Enquanto o trabalho de Borges permeia aquela fronteira tão em debate atualmente entre realidade e ficção, A Falta Que me Faz assume-se como projeto de investigação de um universo humano. E qual é ele?
Um quarteto de garotas da pequena Curralinho, próximo a Diamantina, visto na transição para a vida adulta e as ambições, contradições e angústias que o processo encerra. Neste caso, agravado pela perspectiva limitada do lugar. Marília descobriu-as ao pensar um trabalho documental sobre as coletoras de flores. Deu-se conta da complexidade muito maior do cotidiano das moças, que passa por conflitos como amor ou a gravidez precoce. Sua câmera se posiciona quase invisível na primeira parte, para depois propor algumas questões, num resultado irregular que não chega a ferir a intimidade com os personagens, num esforço temperado pelas belas (e significativas) paisagens locais.

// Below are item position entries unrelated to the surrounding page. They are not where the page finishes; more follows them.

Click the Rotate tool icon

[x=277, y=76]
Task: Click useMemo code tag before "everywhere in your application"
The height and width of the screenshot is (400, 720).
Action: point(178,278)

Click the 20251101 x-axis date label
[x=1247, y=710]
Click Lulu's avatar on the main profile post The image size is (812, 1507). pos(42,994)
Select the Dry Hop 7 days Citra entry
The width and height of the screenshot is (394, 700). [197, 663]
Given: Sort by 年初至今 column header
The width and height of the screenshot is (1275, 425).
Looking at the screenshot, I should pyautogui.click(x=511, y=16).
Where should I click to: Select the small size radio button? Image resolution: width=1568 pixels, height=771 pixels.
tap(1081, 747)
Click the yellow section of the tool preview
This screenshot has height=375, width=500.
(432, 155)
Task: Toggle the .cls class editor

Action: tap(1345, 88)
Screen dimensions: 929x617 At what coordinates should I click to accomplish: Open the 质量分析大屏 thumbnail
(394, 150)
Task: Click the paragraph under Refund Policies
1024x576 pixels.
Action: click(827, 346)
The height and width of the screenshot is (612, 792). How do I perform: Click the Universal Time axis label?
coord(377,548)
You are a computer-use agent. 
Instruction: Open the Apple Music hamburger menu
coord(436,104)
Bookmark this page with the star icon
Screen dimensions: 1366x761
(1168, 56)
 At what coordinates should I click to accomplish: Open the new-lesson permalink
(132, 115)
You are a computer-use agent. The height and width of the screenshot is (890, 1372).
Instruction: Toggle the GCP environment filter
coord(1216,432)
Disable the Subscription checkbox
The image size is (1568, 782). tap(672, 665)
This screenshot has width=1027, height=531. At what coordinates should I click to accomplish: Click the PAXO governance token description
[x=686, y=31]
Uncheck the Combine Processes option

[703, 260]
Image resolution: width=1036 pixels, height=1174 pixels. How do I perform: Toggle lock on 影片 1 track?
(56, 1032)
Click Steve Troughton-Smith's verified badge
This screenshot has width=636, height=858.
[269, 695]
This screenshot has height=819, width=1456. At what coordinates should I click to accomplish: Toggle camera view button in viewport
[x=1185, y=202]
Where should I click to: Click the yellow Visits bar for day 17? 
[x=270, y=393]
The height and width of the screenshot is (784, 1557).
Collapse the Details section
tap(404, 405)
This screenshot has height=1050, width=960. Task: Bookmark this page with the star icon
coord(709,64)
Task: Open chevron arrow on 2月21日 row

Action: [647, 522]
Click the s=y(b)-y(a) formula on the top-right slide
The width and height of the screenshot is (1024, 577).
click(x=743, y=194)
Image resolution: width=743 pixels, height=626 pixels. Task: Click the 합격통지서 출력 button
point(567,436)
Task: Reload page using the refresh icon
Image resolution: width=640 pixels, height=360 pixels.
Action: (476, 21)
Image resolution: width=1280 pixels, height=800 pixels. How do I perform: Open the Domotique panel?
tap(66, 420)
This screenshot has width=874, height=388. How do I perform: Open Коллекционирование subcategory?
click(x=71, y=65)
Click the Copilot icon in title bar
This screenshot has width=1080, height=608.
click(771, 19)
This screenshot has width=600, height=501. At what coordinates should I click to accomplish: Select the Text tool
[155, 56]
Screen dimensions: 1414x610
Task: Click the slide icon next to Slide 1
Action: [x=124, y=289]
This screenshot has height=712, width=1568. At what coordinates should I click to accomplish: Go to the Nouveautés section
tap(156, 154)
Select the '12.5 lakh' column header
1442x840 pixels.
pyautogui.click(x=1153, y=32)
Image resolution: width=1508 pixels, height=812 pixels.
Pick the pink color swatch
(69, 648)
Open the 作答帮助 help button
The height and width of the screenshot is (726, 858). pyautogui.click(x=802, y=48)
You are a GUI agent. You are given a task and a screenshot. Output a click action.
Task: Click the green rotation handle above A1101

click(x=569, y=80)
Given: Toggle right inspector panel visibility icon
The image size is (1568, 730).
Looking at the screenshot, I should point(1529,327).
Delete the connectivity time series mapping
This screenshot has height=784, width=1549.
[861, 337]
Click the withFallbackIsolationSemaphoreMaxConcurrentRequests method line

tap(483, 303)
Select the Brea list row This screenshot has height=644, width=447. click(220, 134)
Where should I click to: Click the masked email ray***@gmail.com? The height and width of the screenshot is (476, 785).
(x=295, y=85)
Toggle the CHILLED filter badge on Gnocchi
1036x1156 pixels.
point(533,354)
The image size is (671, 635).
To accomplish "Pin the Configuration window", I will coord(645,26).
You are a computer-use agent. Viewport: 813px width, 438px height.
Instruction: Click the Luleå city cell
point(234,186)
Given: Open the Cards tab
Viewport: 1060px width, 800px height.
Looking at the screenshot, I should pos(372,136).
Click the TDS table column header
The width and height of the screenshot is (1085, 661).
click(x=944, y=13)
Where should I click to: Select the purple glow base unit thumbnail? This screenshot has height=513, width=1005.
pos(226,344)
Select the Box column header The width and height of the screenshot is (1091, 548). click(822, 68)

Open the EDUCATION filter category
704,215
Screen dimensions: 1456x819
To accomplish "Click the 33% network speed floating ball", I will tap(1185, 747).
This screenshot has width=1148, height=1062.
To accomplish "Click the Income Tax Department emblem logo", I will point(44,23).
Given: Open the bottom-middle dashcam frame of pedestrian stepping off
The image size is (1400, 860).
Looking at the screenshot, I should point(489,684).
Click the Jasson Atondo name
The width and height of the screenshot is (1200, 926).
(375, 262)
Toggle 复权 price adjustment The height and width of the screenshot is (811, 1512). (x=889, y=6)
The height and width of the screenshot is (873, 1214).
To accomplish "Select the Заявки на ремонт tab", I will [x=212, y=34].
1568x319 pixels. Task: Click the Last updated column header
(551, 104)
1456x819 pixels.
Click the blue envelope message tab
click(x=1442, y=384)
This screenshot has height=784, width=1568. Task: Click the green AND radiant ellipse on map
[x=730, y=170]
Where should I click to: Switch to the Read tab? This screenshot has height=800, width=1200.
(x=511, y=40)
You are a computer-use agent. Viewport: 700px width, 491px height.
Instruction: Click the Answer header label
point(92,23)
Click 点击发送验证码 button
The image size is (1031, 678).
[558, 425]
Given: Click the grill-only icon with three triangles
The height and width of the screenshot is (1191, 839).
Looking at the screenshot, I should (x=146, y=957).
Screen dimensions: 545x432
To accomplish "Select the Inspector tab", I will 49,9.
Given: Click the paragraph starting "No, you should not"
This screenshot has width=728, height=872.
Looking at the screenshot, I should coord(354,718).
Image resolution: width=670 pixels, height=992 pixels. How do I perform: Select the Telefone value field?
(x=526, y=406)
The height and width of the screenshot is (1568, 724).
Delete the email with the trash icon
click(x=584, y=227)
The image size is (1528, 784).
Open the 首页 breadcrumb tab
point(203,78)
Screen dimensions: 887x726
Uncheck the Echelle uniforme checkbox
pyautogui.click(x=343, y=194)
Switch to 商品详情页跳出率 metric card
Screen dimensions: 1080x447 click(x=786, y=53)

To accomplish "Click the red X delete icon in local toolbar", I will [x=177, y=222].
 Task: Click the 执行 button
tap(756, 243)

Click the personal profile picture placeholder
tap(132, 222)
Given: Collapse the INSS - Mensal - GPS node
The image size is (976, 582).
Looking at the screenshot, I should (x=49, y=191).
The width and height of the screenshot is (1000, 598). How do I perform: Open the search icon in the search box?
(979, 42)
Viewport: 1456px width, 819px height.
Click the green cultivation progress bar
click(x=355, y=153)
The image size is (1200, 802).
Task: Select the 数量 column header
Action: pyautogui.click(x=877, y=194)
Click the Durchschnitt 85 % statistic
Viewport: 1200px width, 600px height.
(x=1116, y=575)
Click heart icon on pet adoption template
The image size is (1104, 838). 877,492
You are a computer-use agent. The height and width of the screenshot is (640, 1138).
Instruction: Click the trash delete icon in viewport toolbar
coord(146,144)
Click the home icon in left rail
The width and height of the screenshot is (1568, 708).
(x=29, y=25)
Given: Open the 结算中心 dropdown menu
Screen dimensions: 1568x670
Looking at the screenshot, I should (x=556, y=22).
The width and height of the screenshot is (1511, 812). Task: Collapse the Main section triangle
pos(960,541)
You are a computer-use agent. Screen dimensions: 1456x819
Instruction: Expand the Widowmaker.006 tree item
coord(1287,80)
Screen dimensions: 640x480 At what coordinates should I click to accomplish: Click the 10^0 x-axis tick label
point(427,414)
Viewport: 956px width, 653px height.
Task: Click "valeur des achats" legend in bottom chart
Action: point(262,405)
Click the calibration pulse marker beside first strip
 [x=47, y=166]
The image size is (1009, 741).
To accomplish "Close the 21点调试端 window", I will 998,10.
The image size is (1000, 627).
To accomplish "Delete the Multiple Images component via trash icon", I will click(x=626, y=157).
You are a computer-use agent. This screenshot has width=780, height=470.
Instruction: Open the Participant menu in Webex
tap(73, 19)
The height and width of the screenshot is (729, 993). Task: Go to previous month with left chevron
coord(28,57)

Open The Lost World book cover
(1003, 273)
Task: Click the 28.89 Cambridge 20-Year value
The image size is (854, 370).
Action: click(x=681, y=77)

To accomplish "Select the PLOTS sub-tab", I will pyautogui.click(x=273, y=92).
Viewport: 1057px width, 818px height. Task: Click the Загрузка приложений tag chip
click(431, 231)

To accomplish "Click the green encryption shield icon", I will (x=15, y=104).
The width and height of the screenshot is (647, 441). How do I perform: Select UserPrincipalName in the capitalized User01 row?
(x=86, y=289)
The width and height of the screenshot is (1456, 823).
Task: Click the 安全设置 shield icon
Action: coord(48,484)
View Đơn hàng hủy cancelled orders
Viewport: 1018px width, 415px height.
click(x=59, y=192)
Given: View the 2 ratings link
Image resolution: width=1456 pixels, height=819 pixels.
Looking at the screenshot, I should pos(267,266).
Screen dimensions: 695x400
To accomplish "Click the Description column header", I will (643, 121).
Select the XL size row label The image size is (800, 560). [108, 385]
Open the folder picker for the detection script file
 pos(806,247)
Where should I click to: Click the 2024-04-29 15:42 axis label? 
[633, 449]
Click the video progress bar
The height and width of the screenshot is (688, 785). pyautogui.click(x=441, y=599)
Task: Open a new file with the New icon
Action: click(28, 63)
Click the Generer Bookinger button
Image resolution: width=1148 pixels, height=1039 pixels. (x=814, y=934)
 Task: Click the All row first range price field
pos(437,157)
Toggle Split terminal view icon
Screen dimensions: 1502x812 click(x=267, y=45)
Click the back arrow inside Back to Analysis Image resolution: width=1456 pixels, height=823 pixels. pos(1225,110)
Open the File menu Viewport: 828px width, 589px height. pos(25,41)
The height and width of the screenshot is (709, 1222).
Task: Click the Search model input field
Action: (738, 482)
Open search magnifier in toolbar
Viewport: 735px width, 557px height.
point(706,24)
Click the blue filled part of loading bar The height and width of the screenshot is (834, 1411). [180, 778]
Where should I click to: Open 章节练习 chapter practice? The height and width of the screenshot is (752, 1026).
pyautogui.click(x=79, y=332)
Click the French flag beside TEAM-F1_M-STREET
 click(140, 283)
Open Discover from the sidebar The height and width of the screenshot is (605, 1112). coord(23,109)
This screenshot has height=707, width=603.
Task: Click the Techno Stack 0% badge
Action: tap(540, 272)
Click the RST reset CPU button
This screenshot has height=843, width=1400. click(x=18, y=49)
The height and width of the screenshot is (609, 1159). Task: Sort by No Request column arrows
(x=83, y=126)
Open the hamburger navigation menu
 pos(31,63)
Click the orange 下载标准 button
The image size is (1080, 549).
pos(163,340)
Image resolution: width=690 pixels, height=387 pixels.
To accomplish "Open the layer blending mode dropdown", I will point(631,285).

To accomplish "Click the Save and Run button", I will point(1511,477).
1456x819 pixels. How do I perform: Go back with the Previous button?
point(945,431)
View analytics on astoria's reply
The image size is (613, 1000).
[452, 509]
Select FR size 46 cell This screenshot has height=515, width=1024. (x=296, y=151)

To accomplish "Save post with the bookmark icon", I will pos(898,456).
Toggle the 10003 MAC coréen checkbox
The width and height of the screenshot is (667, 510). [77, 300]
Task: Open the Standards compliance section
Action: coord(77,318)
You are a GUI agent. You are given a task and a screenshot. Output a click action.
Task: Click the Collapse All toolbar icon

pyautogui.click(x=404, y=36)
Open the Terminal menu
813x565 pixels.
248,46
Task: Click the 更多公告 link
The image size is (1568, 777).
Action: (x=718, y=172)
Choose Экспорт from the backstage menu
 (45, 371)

É um pressuposto diferente de Acácio, no qual a diretora se manifesta em voz off e interfere diretamente na relação com seu personagem, o fotógrafo e artista português Acácio Videira, aqui radicado. Junto com a mulher, ele relembra sua passagem por Angola, onde registrou a tradição negra de uma tribo. Isso numa apreensão próxima. À distância, revela-se um filme sobre a memória, como um dia também será a visão sobre as meninas.